### Material provided
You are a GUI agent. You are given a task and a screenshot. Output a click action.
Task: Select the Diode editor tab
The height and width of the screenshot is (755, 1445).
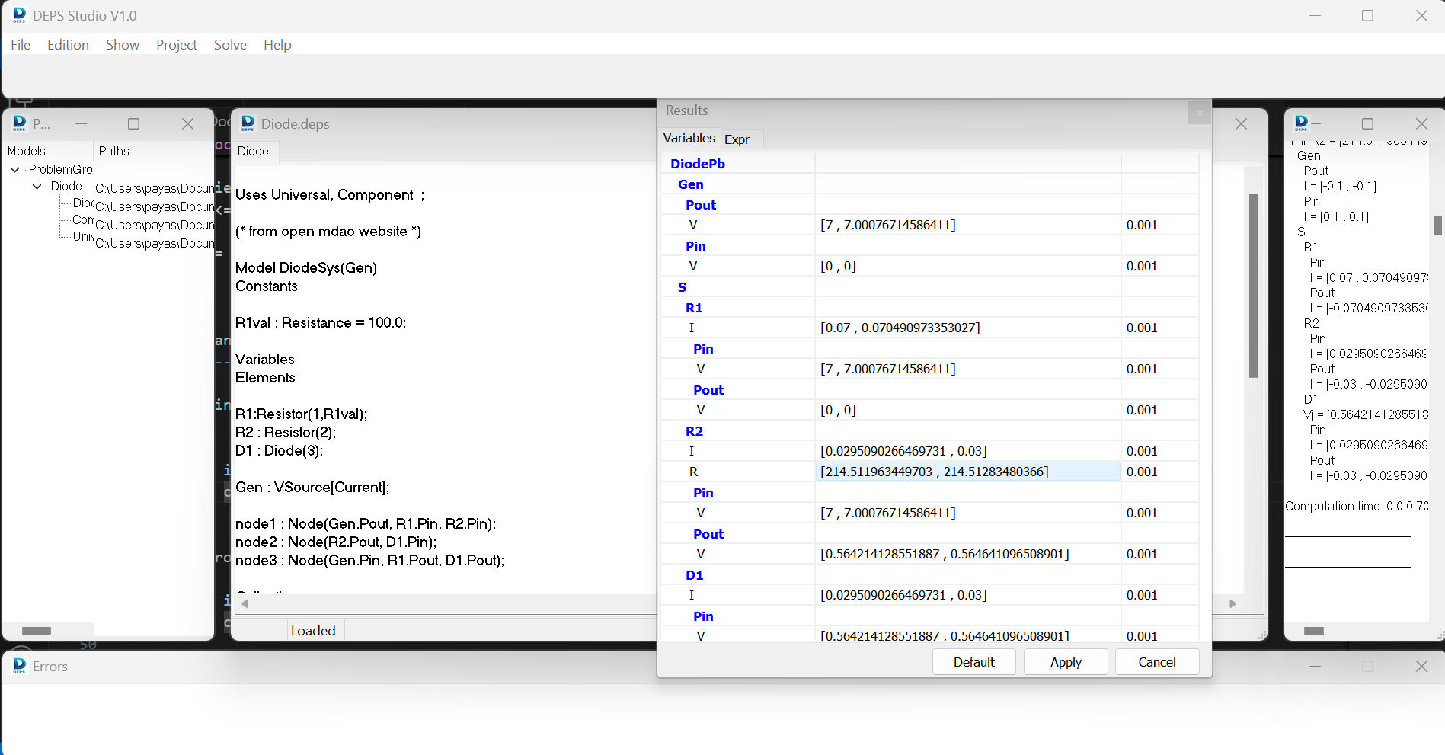click(x=253, y=151)
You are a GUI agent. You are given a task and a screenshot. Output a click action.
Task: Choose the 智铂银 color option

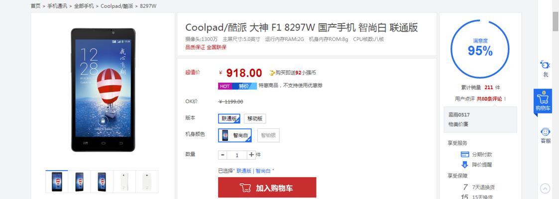point(268,135)
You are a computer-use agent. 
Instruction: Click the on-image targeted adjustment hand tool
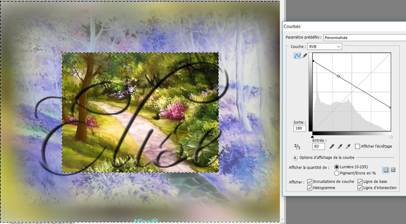tap(297, 146)
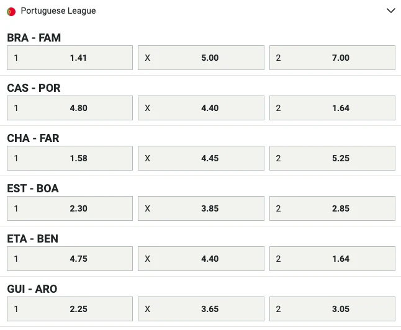The width and height of the screenshot is (401, 330).
Task: Click the Portugal flag icon
Action: (11, 11)
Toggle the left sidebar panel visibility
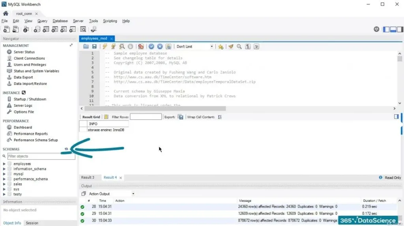This screenshot has height=226, width=404. [x=386, y=29]
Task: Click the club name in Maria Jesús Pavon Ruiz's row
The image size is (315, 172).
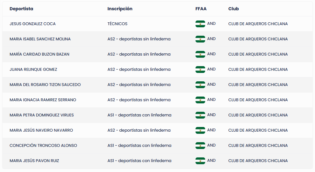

### Prompt
Could you write out again, exactly, the lines from the line containing "Task: Click the club" through the last line of the records above? Leave out the pictures.

### Completed exercise
Task: Click the club name in Maria Jesús Pavon Ruiz's row
The image size is (315, 172).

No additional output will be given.